=== Begin Enclosure ===

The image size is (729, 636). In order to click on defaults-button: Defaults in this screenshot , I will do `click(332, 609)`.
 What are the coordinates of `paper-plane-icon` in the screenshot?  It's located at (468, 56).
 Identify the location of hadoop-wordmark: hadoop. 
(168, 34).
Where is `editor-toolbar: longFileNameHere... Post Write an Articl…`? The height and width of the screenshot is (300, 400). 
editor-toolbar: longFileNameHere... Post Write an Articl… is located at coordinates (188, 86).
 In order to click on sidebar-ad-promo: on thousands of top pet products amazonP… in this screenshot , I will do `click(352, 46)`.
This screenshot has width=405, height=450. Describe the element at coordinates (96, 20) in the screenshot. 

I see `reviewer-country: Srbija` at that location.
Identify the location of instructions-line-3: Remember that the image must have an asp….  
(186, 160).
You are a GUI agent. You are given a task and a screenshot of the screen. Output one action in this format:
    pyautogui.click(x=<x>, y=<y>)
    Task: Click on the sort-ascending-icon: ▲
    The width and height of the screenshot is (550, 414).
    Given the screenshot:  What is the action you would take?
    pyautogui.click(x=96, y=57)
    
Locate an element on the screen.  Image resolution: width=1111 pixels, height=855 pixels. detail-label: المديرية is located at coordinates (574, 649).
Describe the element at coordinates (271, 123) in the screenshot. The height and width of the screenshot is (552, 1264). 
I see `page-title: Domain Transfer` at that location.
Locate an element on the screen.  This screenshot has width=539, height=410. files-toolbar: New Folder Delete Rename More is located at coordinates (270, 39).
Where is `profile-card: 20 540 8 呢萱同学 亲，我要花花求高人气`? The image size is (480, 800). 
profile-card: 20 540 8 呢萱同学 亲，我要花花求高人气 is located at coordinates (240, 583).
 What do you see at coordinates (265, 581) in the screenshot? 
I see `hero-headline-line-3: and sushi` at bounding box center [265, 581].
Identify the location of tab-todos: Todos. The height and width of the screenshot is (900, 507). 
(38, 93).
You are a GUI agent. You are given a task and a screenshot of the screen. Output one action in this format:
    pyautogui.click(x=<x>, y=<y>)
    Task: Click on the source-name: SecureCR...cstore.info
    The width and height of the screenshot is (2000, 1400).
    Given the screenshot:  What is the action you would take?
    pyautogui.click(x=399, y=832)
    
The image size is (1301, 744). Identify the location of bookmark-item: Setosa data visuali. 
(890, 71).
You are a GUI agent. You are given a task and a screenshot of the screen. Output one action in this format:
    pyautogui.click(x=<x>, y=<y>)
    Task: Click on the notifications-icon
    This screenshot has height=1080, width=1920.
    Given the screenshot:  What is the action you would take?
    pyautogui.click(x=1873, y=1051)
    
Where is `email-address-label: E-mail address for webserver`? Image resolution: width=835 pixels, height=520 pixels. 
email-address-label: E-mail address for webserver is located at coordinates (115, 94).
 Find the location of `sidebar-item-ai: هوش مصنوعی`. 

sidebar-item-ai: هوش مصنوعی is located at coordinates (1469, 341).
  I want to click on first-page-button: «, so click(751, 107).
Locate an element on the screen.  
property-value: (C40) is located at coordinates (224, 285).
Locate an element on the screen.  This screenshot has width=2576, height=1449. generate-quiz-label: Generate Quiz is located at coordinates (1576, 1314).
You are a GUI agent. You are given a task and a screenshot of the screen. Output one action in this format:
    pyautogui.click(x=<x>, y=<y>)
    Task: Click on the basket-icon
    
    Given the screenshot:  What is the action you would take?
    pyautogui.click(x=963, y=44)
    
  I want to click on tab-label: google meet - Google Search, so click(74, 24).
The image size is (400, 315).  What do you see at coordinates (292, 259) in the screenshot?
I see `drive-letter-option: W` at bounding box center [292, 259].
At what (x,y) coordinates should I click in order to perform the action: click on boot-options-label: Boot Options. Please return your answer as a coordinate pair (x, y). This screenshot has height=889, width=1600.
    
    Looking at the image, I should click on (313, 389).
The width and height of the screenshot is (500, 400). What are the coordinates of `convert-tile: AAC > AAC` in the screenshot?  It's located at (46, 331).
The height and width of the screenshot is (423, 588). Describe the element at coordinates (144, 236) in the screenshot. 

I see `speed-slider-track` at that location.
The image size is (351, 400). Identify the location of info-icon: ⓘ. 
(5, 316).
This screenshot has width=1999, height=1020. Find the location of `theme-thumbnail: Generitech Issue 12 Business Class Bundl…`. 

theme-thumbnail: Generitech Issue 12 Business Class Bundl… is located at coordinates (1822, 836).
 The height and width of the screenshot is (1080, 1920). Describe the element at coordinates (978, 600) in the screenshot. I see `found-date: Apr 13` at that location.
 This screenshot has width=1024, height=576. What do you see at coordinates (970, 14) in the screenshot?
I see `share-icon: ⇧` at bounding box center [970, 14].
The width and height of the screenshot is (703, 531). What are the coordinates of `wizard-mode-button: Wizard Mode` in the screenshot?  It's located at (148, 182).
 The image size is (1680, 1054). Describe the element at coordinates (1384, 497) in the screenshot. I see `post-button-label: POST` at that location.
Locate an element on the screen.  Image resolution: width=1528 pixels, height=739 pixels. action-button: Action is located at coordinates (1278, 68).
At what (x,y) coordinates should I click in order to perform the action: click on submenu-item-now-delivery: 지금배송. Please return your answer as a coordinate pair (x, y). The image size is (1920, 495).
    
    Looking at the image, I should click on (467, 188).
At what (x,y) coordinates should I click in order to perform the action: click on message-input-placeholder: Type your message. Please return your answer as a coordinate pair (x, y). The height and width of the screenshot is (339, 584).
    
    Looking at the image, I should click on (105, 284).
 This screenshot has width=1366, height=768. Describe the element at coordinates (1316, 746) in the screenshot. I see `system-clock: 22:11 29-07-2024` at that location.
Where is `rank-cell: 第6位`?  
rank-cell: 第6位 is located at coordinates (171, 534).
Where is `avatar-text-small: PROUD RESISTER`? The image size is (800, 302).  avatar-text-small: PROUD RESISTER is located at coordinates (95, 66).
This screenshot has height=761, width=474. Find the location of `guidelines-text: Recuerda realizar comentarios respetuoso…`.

=== End Enclosure ===

▸ **ACTIVITY**: List each line in the listing above that contains the string "info". Matching is case-sensitive.

▸ **WRITTEN SOLUTION**:
    Task: Click on the source-name: SecureCR...cstore.info
The image size is (351, 400). Identify the location of info-icon: ⓘ. 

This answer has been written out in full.